Dramatic Performances
It is in that stage that we see dramatic performances being staged by a class of people called the Panar and their women counterparts called the Viralis. No study of the origins of the Tamil drama is complete without a complete knowledge of their activities.

 in Tamilnad,  bardism had developed itself into an organised institution. The bard had a troupe which consisted of himself and young female dancers. This female dancer was called Virali because she could exhibit the various emotions and sentiments in her dances in a very telling manner. Viralis danced to songs sung by the Panars. 

Emergence of Natakam
The Virali expressed in dance form what was sung by the Panan (bard). Heroic ballads speak of heroic incidents. Thus the dance depicted the incidents. In this we see the birth of Natakam, which as defined by Atiyarkkunallar is the dance that describes a story. But soon this entire art of `drama' came into the hands of this class.

Feudalsim and the Displacement of the 'Heroic' Bardic Tradition
Heroic age is only a transient age.

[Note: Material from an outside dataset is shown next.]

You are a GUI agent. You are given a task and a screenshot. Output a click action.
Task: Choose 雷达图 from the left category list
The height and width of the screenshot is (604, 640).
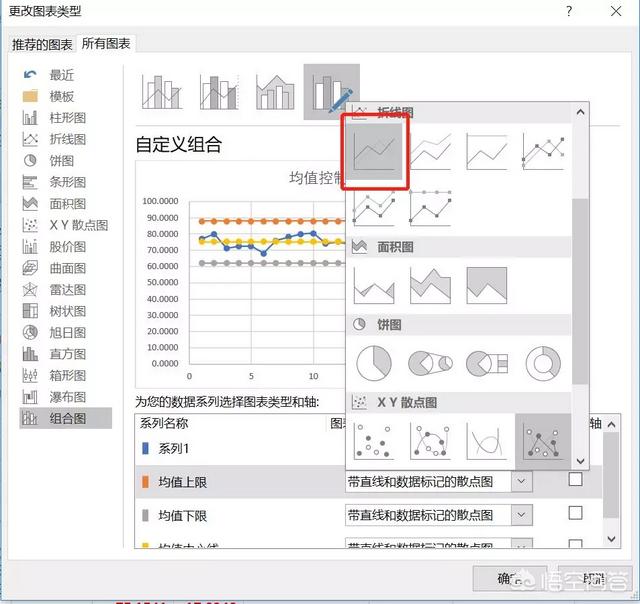point(67,290)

It marks the transition from tribalism to feudalism and the transition is always fast. Heroic age leads to well defined territorial settlements, with proprietary rights and security of those rights. Militaristic exploits do not have a place in that economy. War at this stage means destruction of the means of subsistence. And it was quite natural that the bardic tradition, the finest artistic flower of that age too suffered with the change. The character and function of art changed.

In the new society they had to perform for the delectation of an audience. Sankam literature shows that many such performances were held.  Such ones as rope-walking too became performances of art.  This era marks the fall in the social status of the artist. Along with the art, the artist too becomes a commodity and the Viralis who danced, now become concubines and hetaerae. Panan, the male member of that caste group becomes the pimp.

That brings us to the end of the Sankam Period. Collective rituals had now become artistic forms. Performance has come to be confined only to a class of people. Post Saankam age reveals that all the dances were performed by this caste and that vedic myths have replaced the indigenous myths. Ilanko Atikal's description of Matavi and her eleven dances shows this change.